Que penser de la décision du Président Macron d’intervenir devant le Congrès du Parlement ce lundi 3 juillet ? L’annonce de cette mesure ne devrait pas surprendre puisque durant sa campagne présidentielle il avait prévenu qu’il userait régulièrement de cette possibilité constitutionnelle pour « rendre compte de son action ». Il faut noter, cependant, qu’en intervenant dès maintenant le Président ne cherchera pas à faire le bilan des premières semaines du quinquennat mais à fixer un cap et des réformes à engager, comme le fait chaque année son homologue américain dans son discours sur l’état de l’Union ou la Reine dans son discours du trône au Royaume-Uni.

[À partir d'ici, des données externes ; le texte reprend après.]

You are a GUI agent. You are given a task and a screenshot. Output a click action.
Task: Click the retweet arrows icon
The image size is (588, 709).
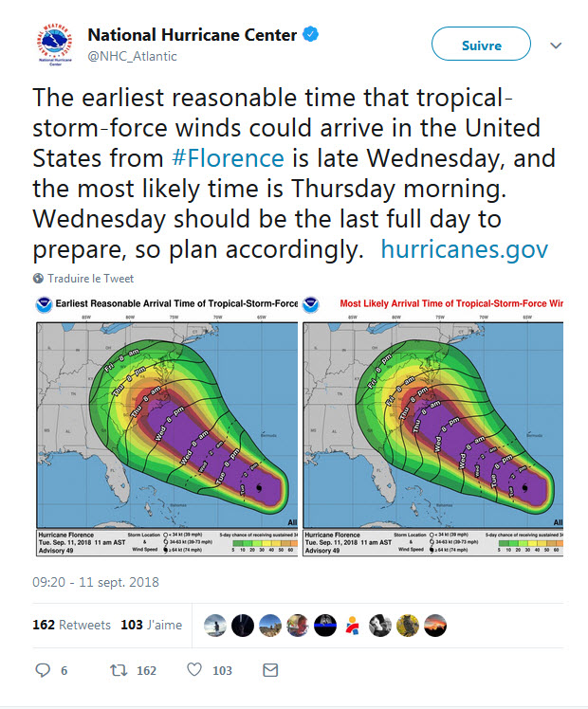click(119, 669)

Rappelons qu’inspiré de l’exemple américain, l’article 52 de la Constitution de la deuxième République (4 novembre 1848) prévoyait que le Président « présente, chaque année, par un message, à l’Assemblée nationale, l’exposé de l’état général des affaires de la République. » Dans cette optique, un discours devant le Congrès permet au Président seul et en majesté de prendre la parole sans contradiction possible et d’échapper aux questions sur les affaires qui ont entaché les débuts du quinquennat. Le recours au Congrès permet, en outre, de bénéficier d’une écoute nationale dont étaient privés les messages présidentiels lus au Parlement.
Les messages au Parlement : un instrument aux effets limités
Jusqu’à la révision constitutionnelle du 23 juillet 2008, le président de la République ne pouvait se rendre au Parlement pour s’adresser aux représentants de la nation. Cette interdiction tirait son origine du « cérémonial chinois » instauré par la « loi de Broglie » du 13 mars 1873 qui interdisait quasiment de parole Adolphe Thiers, chef de l’État d’une troisième République balbutiante, dont l’ascendant sur les députés et le talent oratoire risquaient de faire basculer la chambre en faveur de la République.
La loi constitutionnelle du 16 juillet 1875 est allée plus loin encore en interdisant l’accès des assemblées parlementaires au chef de l’État qui ne pouvait communiquer avec les chambres que « par des messages qui sont lus à la tribune ». Les Constitutions de la IVe et de la Ve Républiques ont consacré cette conception étroite de la séparation des pouvoirs. Ainsi le premier alinéa de l’article 18 de la Constitution de 1958 dispose-t-il que le chef de l’État « communique avec les deux assemblées du Parlement par des messages qu’il fait lire et qui ne donnent lieu à aucun débat ».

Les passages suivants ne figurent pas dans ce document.